The experiences we’ve built with this technology can feel straight out of science fiction, like snapping a quick photo of a bookshelf, selecting one of dozens of spines, and then instantly pulling up a website to buy the identified book. It might not be as showy as the computers from Minority Report or Blade Runner, but it’s something that simply wasn’t possible not so long ago and now it barely registers as novel.

The 2014 xkcd comic “Tasks” demonstrates how the line between easy and difficult technical tasks can be subtle. Identifying whether a photo was taken in a national park is easy: “Sure, easy GIS lookup. Gimme a few hours.” Identifying whether the photo is an image of a bird is hard: “I’ll need a research team and five years.” One month later, engineers at Flickr had built a prototype to do just that. Ten years later, you can buy binoculars which identify the bird species you’re looking at.

We’ve undoubtedly fulfilled some of the goals Bush envisioned with the memex—organizing data based on its meaning and relationships to other information—but I think we should keep pushing the envelope and dreaming up ways to build machines which better map to the way that we think about the world and which understand what we mean and desire. We’ve come a long way from needing to try out different keyword combinations to find what we’re looking for online, but as long as I still have to learn “best practices for prompt engineering”—as long as we still have adapt our behavior and our inputs in order for computers to understand us—then there’s still room to improve.

So I’m exited for us to keep pushing towards the next bird-identifying binoculars: tasks that seem hard today, that require even richer notions of machine understanding. What points would make a persuasive argument for my thesis? What chemicals would be able to treat this disease?

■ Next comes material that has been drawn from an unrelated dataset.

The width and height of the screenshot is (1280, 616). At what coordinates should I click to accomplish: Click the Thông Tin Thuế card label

What decisions could help me flourish?


  1. In the course of my writing this blog post, I’ve come across a few more alarming ELIZA effect anecdotes. OpenAI released their new GPT-4o model and dedicated a section in the model’s system card to “anthropomorphization and emotional reliance,” noting that “During early testing […] we observed users using language that might indicate forming connections with the model. For example, this includes language expressing shared bonds, such as ‘This is our last day together.’”
    A more chilling moment comes from an article Laura Preston wrote for n+1. At an AI convention, the author witnessed the CEO of a veterinary chatbot explain how their bot had convinced a woman to euthanize her pet dog: “The CEO regarded us with satisfaction for his chatbot’s work: that, through a series of escalating tactics, it had convinced a woman to end her dog’s life, though she hadn’t wanted to at all. ‘The point of this story is that the woman forgot she was talking to a bot,’ he said. ‘The experience was so human.’”
    The models keep getting better, and the impact of anthromoporphization grows stronger

  2. Gerard Salton was referenced constantly at SIGIR—the conference’s biggest award is even named after him. The vector space model remains fundamental to information retrieval, with many of the field’s contributions amounting to new ways of crafting the vectors. It was the conference’s ubiquitous throughline of vectors—dense, sparse, learned, hand-crafted—that inspired me to take this on as a topic for a talk. 

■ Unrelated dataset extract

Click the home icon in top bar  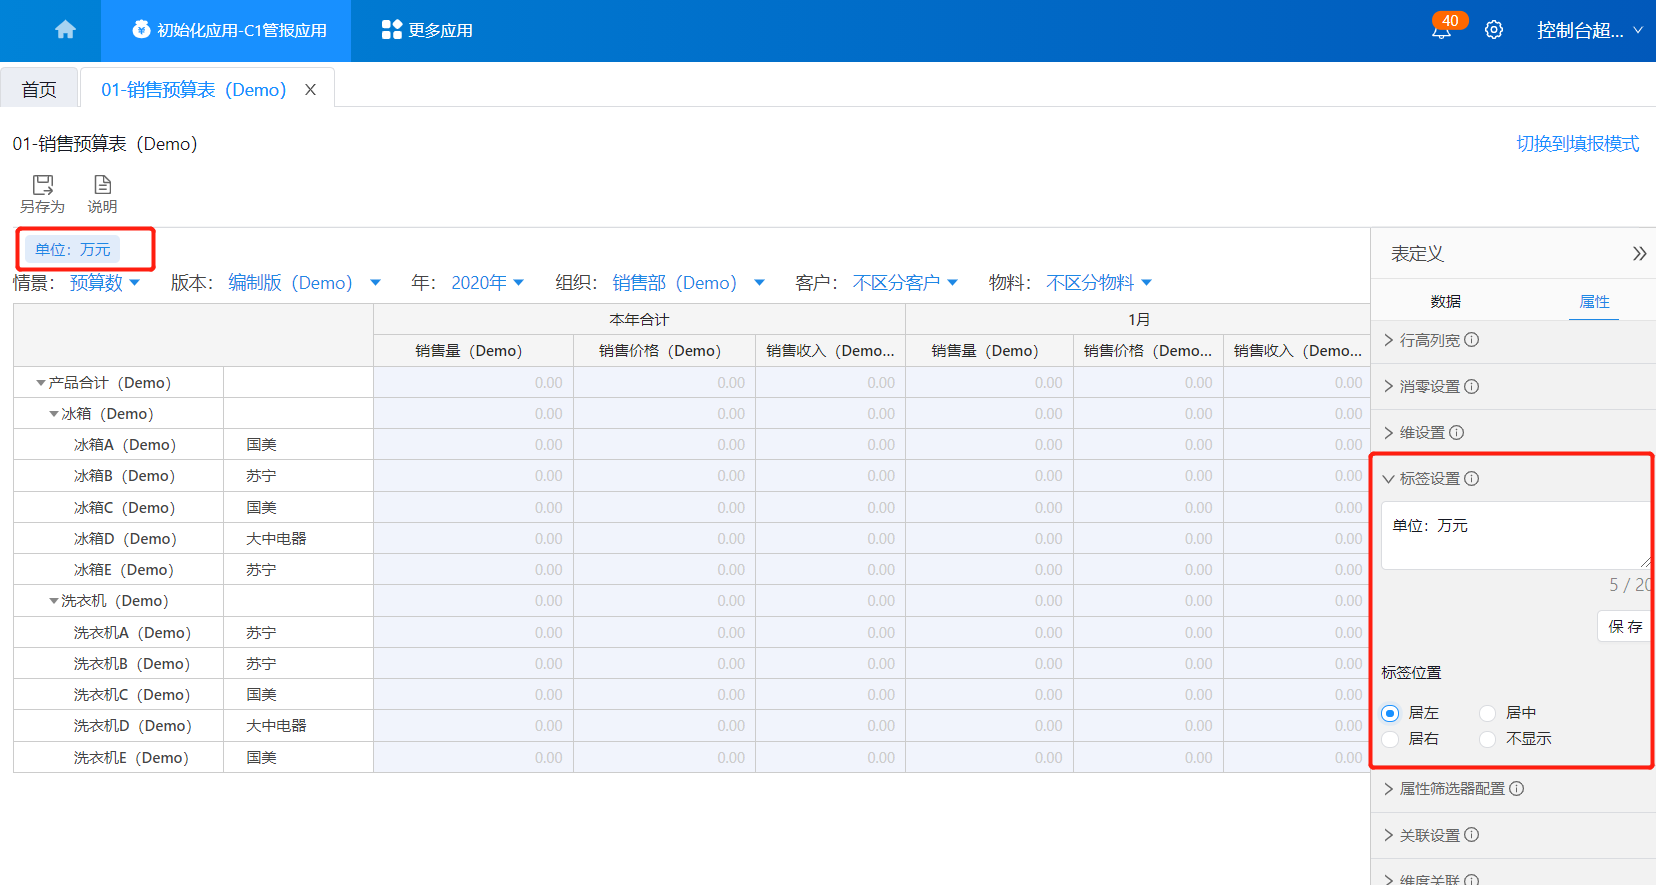(65, 30)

  3. You can look at more nearest neighbors with this web app, and play a Worldle-clone based on semantic similarity at Semantle

  4. The Wikipedia article on the semantic gap contains a great illustrative example: it’s very easy to find a document on my computer containing the word funny, but very difficult to find an image on my computer that I will find funny. Our digital representations have historically offered poor allowances for us to navigate them in ways that we might like to.